List of tasks —
**a)** From the passage on the passenger pigeon memorial, extract the text starting at "Should I stop and look" up to and including "bother with sparrows.".
**b)** Summarize the passage on the passenger pigeon memorial in two sentences.

Given passage —
════════

Should I stop and look and listen for Henslow’s sparrow before visiting the memorial? No, I don’t think so. Life’s sometimes too short to bother with sparrows.

Should I stop and lokk/listen for yellow-throated warblers as their spot was right by my route to the memorial – no, they’ll probably be there when I come back.

So, straight to the memorial – a simple metal plate in a stone cairn in a wonderfully beautiful setting.  It’s high on a wooded ridge overlooking the confluence of the Mississippi and Wisconsin rivers.  This morning, having it to myself, it was an idyllic spot.  The sun came out, an immature bald eagle circled below me and then gaining height, above me, and a song sparrow was building a nest.

The words on the plaque are very simple:

Dedicated to the last Wisconsin passenger pigeon shot at Babcock, Sept 1899.

This species became extinct through the avarice and thoughtlesness of Man.

Erected by the Wisconsin Society for Ornithology

It’s a beautiful setting, and an appropriate tribute (and admonition).  I was quite moved and I was glad I had come, and glad that I had the place to myself for the time I was there.   Looking down on the Mississippi River one could imagine a river of passenger pigeons in the sky above.

The yellow-throated warbler was singing from the top of the pine trees and in the same tree I saw a yellow-billed cuckoo – two lifers together.

I went to the spot where a couple of days earlier 30 cerulean warblers had been seen with little hope.  That many meant they were on migration, and in spring birds don’t stop long.  There had been no sightings yesterday so I guessed they had gone.

I had a chat with an elderly couple from Utah who were also looking for ceruleans.  It’s OK, I think, for me to call them elderly as they had been married almost 50 years and were treating themselves with a year of travelling to bird festivals all over the USA – way to go!  I said I hoped to revisit Mom’s Cafe in Salina in a couple of weeks time – and I do.

I checked in with Bev as I left and told her to read this blog and that I had really enjoyed the passenger pigeon monument.  It’s just a plaque in some stone on a hill – but it meant a lot to me.

════════

Items —

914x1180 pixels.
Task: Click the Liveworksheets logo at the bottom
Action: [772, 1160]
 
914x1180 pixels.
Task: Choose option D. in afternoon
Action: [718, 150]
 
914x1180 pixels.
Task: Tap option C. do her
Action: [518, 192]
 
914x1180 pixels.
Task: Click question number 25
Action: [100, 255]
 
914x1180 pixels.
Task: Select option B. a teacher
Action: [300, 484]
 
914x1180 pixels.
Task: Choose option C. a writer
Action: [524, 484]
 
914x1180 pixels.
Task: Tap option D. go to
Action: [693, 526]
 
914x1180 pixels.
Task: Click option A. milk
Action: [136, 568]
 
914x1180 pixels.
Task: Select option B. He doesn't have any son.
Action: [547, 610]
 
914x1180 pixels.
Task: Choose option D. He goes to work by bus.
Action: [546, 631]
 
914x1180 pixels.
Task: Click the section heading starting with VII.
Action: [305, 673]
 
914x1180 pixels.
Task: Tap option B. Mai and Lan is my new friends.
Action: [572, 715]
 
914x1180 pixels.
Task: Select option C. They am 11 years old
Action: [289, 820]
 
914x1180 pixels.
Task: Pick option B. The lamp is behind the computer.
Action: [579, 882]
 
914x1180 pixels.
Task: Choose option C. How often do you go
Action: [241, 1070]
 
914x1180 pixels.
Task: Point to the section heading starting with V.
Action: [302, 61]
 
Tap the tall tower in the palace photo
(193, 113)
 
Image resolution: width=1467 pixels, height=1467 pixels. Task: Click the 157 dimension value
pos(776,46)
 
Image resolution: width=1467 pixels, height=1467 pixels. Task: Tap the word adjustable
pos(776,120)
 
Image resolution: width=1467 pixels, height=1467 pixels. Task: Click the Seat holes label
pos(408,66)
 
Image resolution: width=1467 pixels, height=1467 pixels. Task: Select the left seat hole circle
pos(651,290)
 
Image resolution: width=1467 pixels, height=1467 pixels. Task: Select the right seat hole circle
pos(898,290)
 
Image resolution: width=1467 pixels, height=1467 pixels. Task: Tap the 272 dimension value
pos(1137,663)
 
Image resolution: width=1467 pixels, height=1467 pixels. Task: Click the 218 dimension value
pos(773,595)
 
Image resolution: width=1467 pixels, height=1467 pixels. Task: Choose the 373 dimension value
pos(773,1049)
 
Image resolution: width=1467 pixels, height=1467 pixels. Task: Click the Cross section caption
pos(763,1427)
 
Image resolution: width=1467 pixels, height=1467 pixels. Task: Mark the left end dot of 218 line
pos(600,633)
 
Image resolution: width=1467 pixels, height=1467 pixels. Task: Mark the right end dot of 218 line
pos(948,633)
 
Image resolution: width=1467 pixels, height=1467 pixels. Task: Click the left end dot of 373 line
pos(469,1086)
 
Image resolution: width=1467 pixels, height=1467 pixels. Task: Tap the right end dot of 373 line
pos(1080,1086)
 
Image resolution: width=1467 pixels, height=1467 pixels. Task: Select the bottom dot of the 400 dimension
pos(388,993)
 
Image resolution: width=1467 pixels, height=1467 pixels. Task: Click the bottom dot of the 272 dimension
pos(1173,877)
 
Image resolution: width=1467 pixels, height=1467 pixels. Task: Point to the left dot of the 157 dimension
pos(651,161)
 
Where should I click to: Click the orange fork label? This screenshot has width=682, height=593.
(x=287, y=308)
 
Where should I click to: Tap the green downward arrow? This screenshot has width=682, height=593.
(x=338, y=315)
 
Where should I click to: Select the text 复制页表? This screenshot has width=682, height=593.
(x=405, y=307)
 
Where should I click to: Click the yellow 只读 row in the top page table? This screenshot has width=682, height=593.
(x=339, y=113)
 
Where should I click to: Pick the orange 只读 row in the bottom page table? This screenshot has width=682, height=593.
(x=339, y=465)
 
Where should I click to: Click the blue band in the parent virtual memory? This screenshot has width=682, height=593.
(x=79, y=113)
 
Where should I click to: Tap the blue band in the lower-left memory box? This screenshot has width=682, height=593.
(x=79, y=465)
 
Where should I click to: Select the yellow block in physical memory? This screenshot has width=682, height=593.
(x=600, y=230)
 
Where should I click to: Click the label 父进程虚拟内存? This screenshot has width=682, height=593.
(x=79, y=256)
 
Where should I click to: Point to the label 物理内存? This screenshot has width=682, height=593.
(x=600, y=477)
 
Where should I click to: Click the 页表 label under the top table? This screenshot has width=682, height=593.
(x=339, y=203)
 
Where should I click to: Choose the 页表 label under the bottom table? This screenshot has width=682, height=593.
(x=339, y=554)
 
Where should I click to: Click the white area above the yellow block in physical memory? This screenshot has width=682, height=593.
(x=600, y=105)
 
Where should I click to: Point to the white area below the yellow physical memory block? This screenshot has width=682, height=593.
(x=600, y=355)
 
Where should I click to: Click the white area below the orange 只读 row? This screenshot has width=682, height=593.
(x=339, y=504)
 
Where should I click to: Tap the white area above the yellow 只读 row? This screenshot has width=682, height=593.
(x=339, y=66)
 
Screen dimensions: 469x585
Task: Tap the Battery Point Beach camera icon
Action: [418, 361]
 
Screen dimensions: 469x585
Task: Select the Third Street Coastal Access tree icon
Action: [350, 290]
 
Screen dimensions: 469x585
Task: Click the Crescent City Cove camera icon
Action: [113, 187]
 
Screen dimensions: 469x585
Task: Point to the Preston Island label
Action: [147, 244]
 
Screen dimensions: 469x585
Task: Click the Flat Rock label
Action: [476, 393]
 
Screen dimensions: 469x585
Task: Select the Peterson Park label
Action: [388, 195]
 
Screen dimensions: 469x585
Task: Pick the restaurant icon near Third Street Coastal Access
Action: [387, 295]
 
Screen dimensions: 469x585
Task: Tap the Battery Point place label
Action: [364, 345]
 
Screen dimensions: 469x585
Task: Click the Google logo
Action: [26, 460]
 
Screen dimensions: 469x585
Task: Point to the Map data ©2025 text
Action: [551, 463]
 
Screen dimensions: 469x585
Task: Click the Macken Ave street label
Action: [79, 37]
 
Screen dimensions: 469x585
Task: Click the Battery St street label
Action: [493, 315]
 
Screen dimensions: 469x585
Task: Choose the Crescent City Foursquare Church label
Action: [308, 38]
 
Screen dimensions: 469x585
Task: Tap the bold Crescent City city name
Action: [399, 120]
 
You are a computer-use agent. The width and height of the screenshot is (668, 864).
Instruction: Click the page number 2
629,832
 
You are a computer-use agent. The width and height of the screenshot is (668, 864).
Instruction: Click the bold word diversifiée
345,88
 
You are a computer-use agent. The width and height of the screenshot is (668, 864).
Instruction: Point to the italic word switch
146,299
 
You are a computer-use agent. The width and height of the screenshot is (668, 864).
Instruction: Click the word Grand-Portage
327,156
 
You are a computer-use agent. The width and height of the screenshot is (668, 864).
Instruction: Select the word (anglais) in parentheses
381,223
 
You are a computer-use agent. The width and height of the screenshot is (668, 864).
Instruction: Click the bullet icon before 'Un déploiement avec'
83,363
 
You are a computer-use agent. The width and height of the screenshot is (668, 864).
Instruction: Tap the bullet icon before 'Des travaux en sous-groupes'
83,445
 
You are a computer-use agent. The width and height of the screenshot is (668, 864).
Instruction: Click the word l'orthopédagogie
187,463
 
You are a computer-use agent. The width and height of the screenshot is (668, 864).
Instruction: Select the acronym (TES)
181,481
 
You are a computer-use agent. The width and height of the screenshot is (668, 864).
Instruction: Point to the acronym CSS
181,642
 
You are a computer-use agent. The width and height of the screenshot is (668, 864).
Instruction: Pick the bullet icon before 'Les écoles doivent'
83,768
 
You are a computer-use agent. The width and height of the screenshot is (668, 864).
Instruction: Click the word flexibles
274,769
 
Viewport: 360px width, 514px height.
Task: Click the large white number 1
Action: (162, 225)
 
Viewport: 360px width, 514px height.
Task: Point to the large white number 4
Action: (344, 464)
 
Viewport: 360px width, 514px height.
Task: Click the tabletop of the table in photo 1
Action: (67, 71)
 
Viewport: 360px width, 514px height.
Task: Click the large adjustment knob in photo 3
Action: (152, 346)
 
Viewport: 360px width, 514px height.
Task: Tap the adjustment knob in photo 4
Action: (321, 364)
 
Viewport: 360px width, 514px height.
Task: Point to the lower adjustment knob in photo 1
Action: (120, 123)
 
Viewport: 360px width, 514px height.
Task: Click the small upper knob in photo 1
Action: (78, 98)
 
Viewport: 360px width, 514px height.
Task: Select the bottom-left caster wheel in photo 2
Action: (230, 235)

════════

Answers in order —
**a)**
Should I stop and look and listen for Henslow’s sparrow before visiting the memorial? No, I don’t think so. Life’s sometimes too short to bother with sparrows.

**b)** The writer went straight to a memorial on a wooded ridge above the confluence of the Mississippi and Wisconsin rivers, a metal plate in a stone cairn dedicated to the last Wisconsin passenger pigeon, shot at Babcock in September 1899, and was moved by it. Afterward the writer saw a yellow-throated warbler and a yellow-billed cuckoo, two lifers, and looked with little hope for cerulean warblers that had probably already moved on.